Where a legal person is appointed president or officer of a simplified company, the officers of the said legal person are subject to the same conditions and obligations and incur The same civil and criminal responsibilities as if they were president or officer in their own name, without prejudice to the joint and several liability of the legal person they direct (Provision is intended to ensure a guarantee for both the company, the partners and the third parties to the

The rules governing the liability of the members of the Board of Directors of Public limited companies are applicable to the president and the executives of the SAS.

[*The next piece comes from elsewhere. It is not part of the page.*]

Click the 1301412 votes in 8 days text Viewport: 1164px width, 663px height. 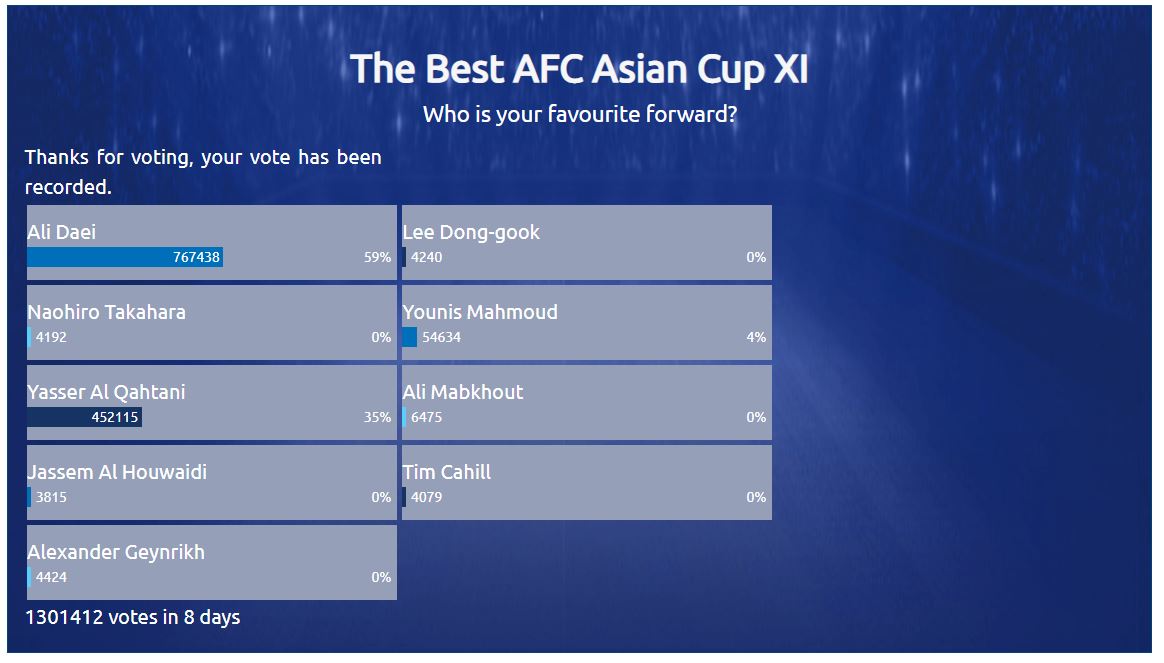133,617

And In the same way, article 853-10 New stipulates that the rules governing the liability of the members of the Board of Directors of Public limited companies are applicable to the President and officers of the SAS.

Capital operations

  • The company’s statutes may provide for the inalienability Of Actions For a period not exceeding Ten years (New article 853-17)
  • The statutes may, under the conditions which they determine, submit any transfer of shares to TheApproval The Partners ‘ prior Right de Pre-emption (new article 853-18), which is also advisable at this stage.
  • Any transfer of shares made in violation of the statutory clauses is Zero
  • Under the conditions which they determine, the statutes may provide that a shareholder may be required to transfer his shares. Where the statutes subordinate this measure to a collective decision of the shareholders, they may not deprive the partner whose exclusion is proposed from his Right to participate in this decision and to vote on the proposal
  • They may also provide for the Suspension of non-pecuniary rights of that partner as long as he did not proceed with the assignment.
  • The article 853-22 New Offers a Guarantee for partners excluded from the SAS.
  • Thus, if the articles do not specify the terms of the transfer price of the shares when the company puts into Work A clause introduced pursuant to new articles 853-18, 853-20 and 853-21, This Price Is Fixed By Agreement Between The Parties Or, failing that, determined by A Expert Designated, either in accordance with the provisions of the Articles of Association of the company, either by the parties or in the absence of agreement between them, by order of the President of the Court [of the competent court of the head office] without recourse.
  • When the shares are redeemed by the company, they are required to give them up within six months or to cancel them

To end this, I would like to make the Senegalese notaries aware of Work To the extension of this corporate form, depending on the needs of their clients and Their expectations (right to good advice).